**提供資料:**
------
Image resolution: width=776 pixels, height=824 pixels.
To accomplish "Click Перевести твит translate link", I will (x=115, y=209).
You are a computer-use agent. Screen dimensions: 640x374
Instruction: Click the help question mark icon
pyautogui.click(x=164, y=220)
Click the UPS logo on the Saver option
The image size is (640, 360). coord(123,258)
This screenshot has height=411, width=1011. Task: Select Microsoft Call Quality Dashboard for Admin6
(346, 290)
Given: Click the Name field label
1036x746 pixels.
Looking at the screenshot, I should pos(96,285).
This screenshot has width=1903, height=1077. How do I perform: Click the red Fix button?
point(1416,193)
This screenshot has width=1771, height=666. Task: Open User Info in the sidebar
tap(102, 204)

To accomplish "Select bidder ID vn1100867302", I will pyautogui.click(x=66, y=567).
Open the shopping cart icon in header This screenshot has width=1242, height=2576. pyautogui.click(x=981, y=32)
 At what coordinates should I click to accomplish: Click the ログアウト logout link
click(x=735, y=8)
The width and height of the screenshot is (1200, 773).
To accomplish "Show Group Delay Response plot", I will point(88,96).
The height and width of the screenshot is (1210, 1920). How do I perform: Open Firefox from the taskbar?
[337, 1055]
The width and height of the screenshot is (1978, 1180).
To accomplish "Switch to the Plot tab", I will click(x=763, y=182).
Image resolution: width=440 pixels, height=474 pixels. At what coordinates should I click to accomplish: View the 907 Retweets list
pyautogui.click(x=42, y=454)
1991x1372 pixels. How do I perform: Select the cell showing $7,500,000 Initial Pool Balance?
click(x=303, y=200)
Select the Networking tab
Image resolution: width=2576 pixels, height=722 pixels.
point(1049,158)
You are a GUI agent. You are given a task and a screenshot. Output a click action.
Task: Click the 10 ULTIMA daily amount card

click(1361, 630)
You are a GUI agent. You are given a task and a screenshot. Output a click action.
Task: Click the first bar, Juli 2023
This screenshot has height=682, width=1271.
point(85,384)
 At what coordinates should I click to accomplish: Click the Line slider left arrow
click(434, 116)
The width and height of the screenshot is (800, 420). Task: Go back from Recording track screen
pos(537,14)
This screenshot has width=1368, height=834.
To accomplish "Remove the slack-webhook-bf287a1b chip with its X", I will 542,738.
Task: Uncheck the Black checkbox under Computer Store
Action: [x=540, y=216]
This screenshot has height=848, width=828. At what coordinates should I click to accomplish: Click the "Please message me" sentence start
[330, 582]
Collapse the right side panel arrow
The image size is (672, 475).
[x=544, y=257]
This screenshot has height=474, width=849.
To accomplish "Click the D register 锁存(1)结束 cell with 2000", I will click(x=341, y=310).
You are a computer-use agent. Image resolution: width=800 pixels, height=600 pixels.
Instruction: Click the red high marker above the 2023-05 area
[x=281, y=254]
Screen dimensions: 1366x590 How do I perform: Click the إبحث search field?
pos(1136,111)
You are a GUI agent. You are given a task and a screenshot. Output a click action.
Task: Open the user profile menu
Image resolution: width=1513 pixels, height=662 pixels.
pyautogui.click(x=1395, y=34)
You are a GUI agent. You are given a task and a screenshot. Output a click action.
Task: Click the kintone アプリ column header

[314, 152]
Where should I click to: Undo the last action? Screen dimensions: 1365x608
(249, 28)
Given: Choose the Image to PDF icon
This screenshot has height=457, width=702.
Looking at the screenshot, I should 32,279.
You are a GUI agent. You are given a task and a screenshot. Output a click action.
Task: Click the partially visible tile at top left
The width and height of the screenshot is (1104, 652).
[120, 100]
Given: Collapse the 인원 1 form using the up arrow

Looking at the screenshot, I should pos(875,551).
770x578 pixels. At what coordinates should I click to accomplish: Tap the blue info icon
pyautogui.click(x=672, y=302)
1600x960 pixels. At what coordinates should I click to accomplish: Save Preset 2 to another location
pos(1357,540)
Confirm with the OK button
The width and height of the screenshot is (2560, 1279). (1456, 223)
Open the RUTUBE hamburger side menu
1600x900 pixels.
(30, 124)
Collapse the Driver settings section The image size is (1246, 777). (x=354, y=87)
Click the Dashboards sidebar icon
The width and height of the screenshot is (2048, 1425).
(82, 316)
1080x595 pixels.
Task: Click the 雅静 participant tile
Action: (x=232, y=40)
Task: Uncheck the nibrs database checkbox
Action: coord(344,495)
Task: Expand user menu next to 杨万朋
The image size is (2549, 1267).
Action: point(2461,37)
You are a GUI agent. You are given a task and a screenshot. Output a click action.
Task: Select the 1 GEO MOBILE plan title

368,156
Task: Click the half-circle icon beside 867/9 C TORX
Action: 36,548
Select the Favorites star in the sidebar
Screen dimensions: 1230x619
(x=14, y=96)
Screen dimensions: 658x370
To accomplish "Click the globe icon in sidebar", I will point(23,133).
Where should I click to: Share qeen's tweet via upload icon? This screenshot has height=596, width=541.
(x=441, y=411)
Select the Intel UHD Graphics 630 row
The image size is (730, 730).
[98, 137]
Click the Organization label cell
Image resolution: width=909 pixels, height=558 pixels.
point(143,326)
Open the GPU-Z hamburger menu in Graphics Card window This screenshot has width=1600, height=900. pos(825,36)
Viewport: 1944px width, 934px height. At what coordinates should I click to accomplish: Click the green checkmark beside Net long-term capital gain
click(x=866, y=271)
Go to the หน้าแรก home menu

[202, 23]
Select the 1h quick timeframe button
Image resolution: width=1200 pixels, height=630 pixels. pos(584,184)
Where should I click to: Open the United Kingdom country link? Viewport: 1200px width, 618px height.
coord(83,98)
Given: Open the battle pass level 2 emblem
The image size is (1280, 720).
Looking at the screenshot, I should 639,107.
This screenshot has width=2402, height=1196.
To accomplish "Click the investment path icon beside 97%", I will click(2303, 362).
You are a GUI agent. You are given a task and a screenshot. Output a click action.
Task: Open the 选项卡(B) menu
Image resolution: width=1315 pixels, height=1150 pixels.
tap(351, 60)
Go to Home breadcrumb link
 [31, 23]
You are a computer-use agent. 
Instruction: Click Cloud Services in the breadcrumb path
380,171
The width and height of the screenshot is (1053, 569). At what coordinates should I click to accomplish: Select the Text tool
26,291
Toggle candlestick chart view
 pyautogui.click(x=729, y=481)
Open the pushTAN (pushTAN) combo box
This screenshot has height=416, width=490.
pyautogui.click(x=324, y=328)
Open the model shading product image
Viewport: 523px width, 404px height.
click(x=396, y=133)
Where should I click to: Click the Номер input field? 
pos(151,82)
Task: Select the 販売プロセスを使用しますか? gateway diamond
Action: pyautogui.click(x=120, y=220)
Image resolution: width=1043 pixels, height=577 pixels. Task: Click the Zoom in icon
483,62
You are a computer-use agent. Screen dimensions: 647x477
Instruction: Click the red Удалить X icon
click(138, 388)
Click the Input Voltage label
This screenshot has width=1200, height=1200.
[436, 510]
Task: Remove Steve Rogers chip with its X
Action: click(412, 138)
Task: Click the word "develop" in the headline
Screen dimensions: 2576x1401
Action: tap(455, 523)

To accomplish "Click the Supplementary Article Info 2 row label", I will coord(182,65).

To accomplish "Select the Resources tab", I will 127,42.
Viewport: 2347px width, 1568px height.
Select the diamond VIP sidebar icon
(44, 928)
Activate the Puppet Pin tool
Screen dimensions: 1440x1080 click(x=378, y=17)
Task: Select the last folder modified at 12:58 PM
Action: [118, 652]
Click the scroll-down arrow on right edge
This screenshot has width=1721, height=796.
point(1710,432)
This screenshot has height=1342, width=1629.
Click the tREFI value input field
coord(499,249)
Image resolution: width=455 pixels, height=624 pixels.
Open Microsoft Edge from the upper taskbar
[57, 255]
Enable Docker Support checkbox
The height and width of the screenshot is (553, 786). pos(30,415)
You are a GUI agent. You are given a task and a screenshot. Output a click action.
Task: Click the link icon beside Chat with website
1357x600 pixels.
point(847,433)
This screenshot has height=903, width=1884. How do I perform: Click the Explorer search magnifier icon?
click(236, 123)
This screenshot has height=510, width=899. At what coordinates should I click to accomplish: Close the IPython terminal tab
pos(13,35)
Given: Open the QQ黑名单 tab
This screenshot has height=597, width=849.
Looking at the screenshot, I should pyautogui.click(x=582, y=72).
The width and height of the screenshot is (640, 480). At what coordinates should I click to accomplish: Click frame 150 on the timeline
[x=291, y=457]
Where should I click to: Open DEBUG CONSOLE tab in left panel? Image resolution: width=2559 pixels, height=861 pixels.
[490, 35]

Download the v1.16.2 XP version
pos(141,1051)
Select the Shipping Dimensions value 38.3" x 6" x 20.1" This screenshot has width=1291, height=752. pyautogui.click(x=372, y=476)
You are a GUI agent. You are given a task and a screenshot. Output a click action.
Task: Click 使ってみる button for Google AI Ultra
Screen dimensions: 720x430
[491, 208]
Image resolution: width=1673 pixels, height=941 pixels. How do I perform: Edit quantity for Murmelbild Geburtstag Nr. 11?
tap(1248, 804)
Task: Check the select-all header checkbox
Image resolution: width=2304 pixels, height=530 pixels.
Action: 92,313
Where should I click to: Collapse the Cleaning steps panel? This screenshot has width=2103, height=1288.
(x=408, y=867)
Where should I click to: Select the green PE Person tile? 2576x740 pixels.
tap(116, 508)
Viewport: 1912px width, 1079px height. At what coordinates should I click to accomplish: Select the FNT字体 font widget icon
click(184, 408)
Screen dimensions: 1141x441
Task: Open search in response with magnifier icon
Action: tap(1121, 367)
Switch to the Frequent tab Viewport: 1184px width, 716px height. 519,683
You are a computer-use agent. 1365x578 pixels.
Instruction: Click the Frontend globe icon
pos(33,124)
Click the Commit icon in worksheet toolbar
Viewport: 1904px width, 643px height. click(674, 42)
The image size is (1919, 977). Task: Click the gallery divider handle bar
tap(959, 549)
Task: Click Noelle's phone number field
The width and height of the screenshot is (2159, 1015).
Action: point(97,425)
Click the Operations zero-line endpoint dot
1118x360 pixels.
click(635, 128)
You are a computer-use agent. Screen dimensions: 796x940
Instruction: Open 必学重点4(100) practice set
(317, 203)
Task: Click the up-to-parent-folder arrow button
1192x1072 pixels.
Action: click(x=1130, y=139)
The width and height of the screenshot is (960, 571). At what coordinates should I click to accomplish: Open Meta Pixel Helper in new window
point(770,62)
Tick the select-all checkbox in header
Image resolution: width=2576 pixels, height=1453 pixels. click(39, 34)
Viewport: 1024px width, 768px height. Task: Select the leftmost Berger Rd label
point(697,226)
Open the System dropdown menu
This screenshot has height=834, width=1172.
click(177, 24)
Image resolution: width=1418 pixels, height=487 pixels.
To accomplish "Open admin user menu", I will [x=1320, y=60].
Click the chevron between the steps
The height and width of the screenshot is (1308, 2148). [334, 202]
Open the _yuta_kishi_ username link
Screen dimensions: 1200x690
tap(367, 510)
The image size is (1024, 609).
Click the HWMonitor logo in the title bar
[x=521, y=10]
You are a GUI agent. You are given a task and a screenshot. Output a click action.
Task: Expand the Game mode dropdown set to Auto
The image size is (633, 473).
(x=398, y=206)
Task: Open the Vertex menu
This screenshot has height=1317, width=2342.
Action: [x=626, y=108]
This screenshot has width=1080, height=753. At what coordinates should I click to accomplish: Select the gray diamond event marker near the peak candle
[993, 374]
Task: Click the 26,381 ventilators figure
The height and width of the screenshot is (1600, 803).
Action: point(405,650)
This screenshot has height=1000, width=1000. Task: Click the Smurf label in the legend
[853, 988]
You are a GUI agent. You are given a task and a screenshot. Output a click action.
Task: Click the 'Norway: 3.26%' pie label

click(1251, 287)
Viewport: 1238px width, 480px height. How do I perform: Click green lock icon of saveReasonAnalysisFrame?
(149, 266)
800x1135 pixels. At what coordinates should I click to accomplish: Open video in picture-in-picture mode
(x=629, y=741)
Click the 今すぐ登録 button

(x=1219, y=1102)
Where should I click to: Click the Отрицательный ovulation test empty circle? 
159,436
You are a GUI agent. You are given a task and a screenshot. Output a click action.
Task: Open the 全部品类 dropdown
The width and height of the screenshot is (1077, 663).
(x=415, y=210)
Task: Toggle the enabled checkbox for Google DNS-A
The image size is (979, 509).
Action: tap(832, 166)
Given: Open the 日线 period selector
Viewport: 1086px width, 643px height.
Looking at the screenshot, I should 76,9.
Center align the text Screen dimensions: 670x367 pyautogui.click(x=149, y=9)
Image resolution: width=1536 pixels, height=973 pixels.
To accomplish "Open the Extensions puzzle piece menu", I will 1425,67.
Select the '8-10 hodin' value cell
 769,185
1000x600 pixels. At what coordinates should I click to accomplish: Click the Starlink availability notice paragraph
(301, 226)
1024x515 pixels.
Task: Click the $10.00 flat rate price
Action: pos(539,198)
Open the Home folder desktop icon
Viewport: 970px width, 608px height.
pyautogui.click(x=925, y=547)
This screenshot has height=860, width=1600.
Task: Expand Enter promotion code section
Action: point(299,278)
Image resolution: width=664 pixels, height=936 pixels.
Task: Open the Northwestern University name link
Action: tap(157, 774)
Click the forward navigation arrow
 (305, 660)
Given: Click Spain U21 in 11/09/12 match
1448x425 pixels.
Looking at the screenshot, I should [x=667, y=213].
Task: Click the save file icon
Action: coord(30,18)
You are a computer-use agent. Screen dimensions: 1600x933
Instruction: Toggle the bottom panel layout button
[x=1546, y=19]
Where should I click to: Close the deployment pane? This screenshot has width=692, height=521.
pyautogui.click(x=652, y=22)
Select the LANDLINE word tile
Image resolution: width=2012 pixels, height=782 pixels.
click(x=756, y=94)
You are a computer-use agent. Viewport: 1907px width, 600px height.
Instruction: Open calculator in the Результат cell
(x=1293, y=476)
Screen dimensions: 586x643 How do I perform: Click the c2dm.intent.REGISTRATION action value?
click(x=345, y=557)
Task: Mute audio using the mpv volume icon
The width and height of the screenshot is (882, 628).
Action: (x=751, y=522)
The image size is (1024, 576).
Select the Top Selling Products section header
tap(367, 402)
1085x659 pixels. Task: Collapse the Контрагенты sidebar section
------
上の資料から「cell」という語を含む行をすべて見つけ出し、各行をそのまま書き写してください。大文字と小文字は区別する。

**作業結果:**
1991x1372 pixels. How do I perform: Select the cell showing $7,500,000 Initial Pool Balance?
To accomplish "Click the D register 锁存(1)结束 cell with 2000", I will click(x=341, y=310).
Click the Organization label cell
Select the '8-10 hodin' value cell
Instruction: Open calculator in the Результат cell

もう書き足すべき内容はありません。